The “Brute Force” Lead
The “Brute Force” Lead has the most controversy, and also violates several telemarketing laws and regulations. It basically hammers the public with unwanted calls. Between predictive dialers and robocalls, the Brute Force telemarketer calls every number they possibly can. A variety of forums complain about these types of calls (and help identify them). They are using robocalls to avoid the costs (and benefits) of the primary three types of Leads. Instead of researching demographics to insure that each potential customer contact has a possibility of converting to a Warm/Hot Lead, the Brute Force just tries to call everyone. Businesses are called, even though the product is targetting residences. People on the Do Not Call List are called, despite prohibitions against it. The leads have 0% qualification, and hopes that the customer will qualify themselves through responding to a Press 1 Campaign.
Instead of having qualified sales agents fielding the calls, cheap or near-zero cost computers are handling the calling and “pre-qualification” of everyone who answers. What actual people they have answering the resulting transfers are often poorly trained, high-turnover script readers. They have to hand off the close to a “Closer” or are just glorified appointment setters. This is the unskilled “sales” force of the telemarketing world.

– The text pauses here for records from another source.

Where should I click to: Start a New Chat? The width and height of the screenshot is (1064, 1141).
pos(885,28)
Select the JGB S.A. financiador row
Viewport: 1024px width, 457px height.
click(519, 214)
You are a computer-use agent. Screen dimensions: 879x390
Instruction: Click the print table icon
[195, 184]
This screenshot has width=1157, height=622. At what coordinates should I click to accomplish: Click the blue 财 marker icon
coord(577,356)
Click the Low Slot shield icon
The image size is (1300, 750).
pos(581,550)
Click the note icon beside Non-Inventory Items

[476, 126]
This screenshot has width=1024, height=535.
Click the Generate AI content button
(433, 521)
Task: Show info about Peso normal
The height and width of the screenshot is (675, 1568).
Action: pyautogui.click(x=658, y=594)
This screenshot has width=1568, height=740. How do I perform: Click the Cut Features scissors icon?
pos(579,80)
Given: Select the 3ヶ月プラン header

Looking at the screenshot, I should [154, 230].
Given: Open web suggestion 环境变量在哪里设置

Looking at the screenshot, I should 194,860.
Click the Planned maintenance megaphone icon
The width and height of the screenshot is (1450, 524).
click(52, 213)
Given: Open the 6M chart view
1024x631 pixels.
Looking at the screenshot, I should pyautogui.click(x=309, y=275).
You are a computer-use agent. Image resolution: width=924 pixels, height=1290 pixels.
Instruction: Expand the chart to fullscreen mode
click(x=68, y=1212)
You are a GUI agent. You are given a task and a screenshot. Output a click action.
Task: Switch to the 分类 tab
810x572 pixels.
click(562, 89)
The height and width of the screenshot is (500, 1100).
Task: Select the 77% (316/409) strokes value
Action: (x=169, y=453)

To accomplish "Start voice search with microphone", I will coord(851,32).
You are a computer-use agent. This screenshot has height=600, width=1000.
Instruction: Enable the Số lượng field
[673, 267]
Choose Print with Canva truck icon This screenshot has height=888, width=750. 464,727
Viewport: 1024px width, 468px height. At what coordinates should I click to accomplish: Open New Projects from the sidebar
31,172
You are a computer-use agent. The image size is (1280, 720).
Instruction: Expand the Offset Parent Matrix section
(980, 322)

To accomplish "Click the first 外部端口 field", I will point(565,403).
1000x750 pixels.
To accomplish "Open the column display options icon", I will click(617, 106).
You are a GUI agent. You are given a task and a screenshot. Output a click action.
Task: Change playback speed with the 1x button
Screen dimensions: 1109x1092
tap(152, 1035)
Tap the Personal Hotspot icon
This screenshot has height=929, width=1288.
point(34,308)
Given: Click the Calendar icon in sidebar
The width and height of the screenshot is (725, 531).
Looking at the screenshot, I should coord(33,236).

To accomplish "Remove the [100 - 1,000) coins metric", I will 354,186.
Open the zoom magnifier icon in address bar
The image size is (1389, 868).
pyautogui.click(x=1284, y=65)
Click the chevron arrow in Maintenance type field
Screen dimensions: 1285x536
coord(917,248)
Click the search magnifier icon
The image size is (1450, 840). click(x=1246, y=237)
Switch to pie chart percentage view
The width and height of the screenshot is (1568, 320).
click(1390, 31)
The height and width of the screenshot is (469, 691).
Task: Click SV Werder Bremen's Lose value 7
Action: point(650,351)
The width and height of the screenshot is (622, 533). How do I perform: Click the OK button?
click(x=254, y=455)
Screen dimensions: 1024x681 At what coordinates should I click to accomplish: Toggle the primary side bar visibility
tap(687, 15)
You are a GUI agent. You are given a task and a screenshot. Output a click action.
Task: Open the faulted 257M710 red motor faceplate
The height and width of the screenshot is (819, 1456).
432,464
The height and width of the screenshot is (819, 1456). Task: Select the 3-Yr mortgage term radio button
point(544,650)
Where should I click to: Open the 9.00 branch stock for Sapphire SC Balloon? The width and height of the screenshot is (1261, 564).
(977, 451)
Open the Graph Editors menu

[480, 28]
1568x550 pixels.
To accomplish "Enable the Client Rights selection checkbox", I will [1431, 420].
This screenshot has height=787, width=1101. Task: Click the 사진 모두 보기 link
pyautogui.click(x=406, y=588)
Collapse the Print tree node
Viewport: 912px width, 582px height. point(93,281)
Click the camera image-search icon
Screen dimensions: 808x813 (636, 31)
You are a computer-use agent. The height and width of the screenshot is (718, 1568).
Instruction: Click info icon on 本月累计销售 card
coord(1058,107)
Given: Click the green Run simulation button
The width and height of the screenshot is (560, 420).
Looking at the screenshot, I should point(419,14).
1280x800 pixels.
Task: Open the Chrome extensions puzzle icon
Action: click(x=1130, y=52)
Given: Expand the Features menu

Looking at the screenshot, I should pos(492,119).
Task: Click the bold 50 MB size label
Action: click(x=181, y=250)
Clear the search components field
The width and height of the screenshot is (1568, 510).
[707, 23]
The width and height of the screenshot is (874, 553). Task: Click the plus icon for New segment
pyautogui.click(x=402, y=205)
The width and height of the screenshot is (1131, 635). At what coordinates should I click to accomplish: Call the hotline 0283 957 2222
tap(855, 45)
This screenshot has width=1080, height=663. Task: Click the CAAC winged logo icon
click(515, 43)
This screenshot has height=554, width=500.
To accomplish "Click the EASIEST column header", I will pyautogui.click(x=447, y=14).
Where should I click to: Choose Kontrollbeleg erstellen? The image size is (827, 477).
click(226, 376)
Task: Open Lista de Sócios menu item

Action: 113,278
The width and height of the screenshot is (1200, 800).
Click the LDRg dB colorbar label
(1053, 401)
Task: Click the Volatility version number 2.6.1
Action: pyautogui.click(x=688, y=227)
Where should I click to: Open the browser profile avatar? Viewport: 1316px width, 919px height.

This results in telemarketing campaigns that drive FTC/FCC complaints and enforcement actions. It results in TCPA lawsuits filed on behalf of individuals. And of course generally leads to a lot of angry people.
From what I’ve seen, most of the companies that do this have questionable products, poor branding, poor social media presence. The worst of them are out-right scams. The very fact that they are engaging in this type of telemarketing campaign tells me that their product and/or service is too poor to have Hot Leads, not appealing enough to develop Warm Leads, and too lazy to even curate decent Cold Leads.
If your robocall has to ask questions to see if you even qualify for the product, your product probably sucks. And you know it. Your Close Ratio is probably 1% or less, and you have high staff turnover due to dealing with angry calls. And you probably don’t care, as long as that Close Ratio is just high enough to stay profitable.
Why Tormenting Telemarketing?
You see that video clip of Will Smith answering the phone? Getting declined over and over? That’s what I want all the Brute Force telesales people to have to do all day. The Brute Force approach has some effectiveness only because people “disqualify” themselves across thousands of calls. It only has some effectiveness because people don’t get transferred to that dozen or so “sales staff” required to complete the sales process. Tormenting Telemarketing a disruptive technique that they have no defense against – they HAVE to take our calls to make sales, but they are dependent on us not answering if we don’t want the product.
Any sales person will tell you that the hardest calls to make are the cold calls. And the worse the lead list, the harder it is. Predictive dialers and robocalls are being used to cheaply generate “Warm” leads to keep the close ratios high enough to be profitable. Forcing the Brute Force call structure into the Cold call structure would devastate them, since they are not prepared. As I’ve noted in other articles, answering the phone increases the Cost of Customer Acquisition, drives down the total volume of calls/customer contacts, reduces Revenue, decreases the Close Ratio. Basically, everything detrimental to their sales process.
So every now and then, answer the phone. Make Brute Force unprofitable.